Upon reaching the line that contains "Click the graph info icon" in the records below, begin repeating every line exactly through the last one, skipping pictures.

Saved data entries:

▶

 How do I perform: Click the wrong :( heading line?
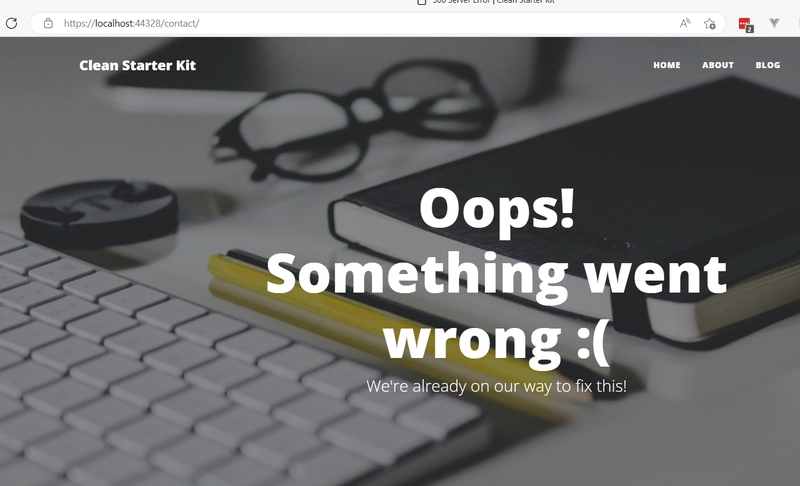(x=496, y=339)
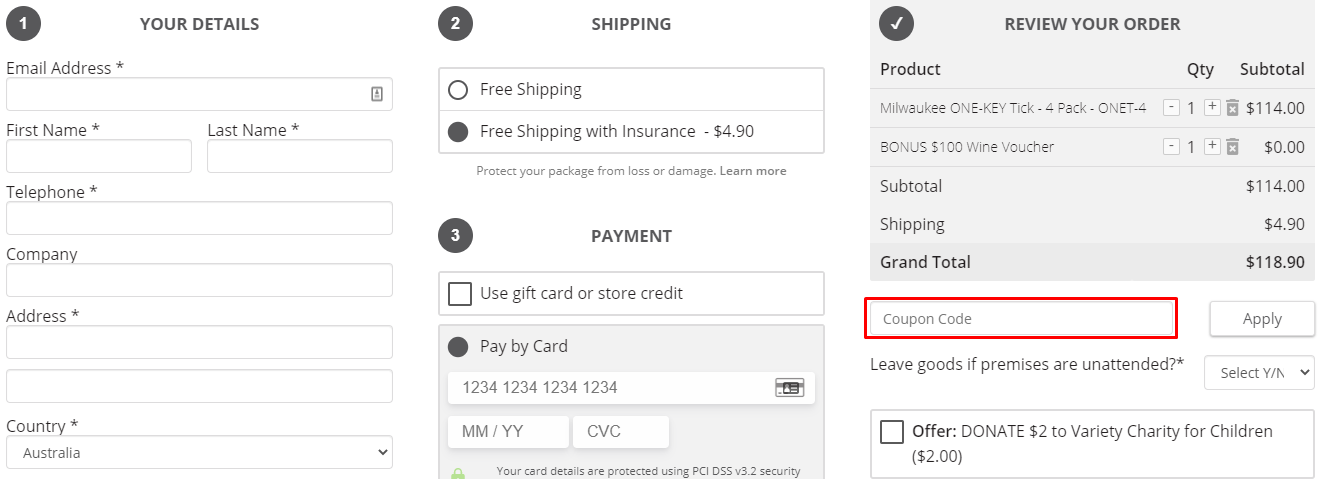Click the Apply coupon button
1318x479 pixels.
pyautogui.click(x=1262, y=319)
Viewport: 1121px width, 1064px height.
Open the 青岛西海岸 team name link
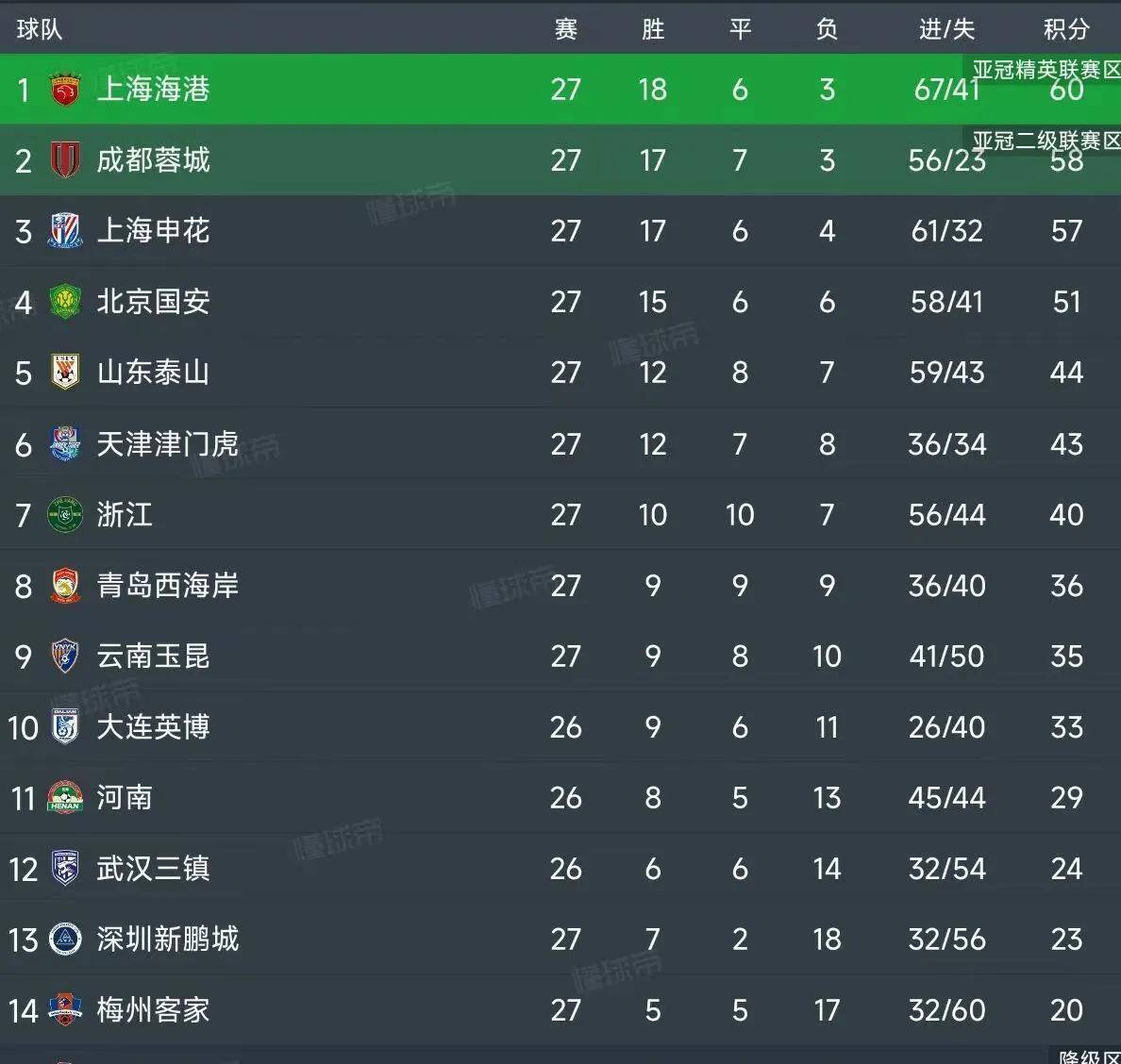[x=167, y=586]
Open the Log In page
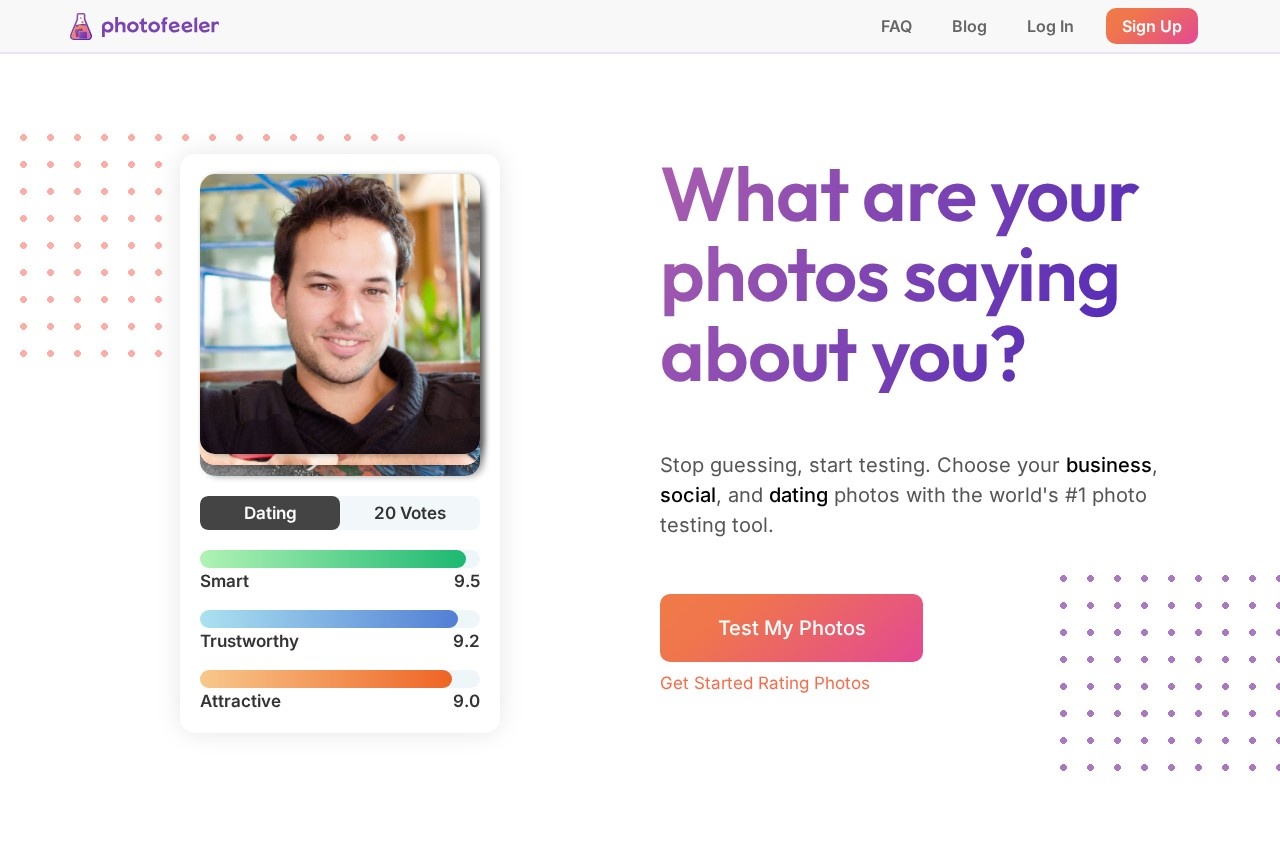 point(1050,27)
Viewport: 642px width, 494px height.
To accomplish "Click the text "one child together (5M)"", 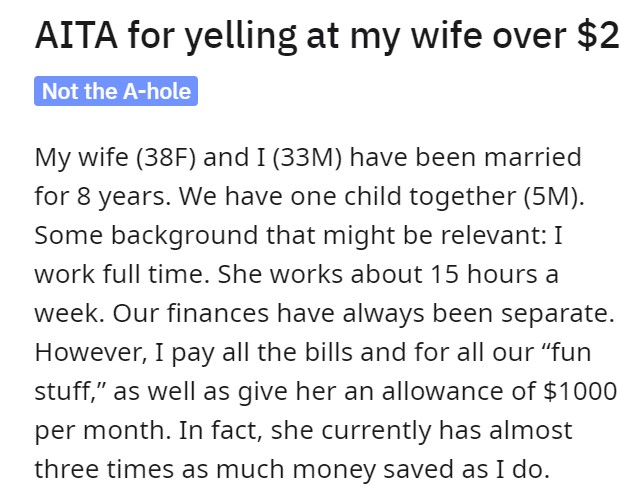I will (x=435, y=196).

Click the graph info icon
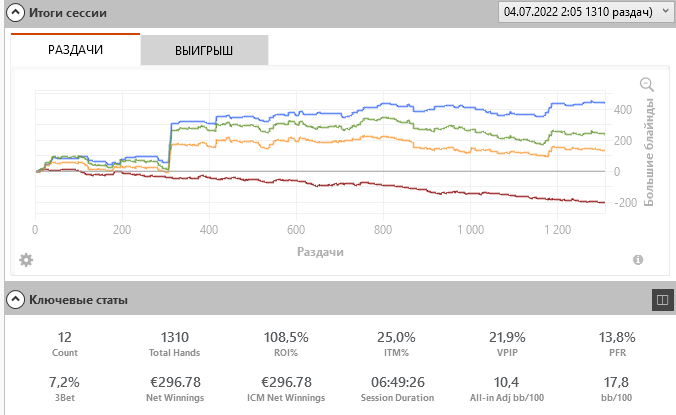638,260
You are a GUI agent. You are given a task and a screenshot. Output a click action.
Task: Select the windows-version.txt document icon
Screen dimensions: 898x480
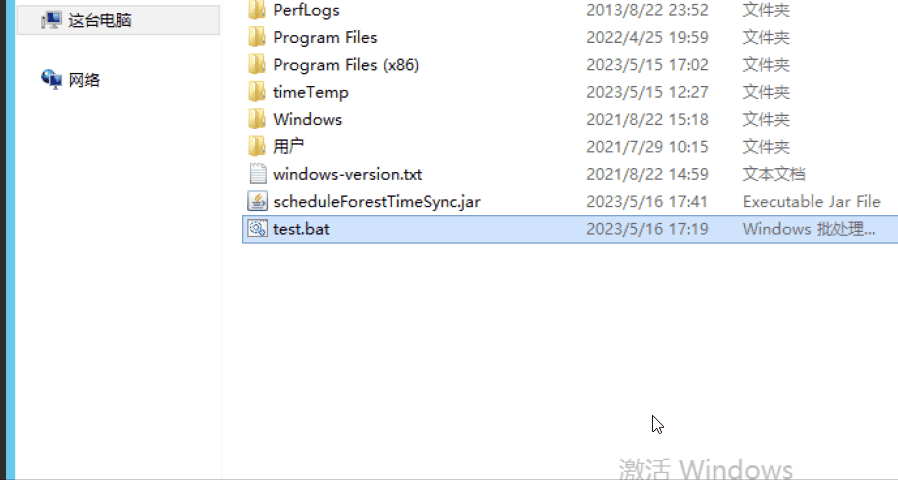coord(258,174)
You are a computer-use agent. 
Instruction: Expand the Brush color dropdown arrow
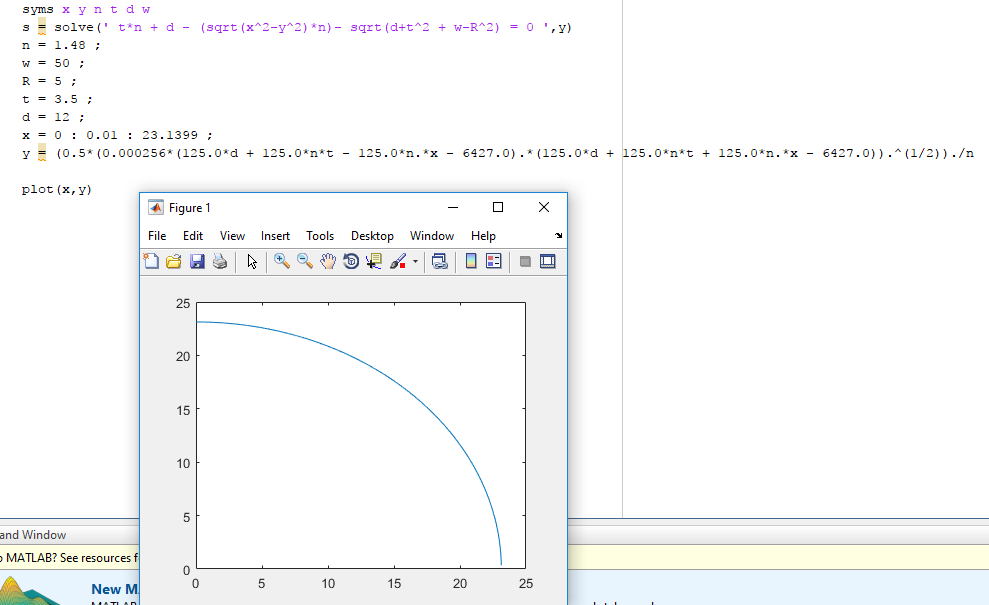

◀

> _Answer to this exercise_:
Click the graph info icon
638,260
You are a GUI agent. You are given a task and a screenshot. Output a click action.
Task: Select the windows-version.txt document icon
Screen dimensions: 898x480
coord(258,174)
You are a computer-use agent. 
Instruction: Expand the Brush color dropdown arrow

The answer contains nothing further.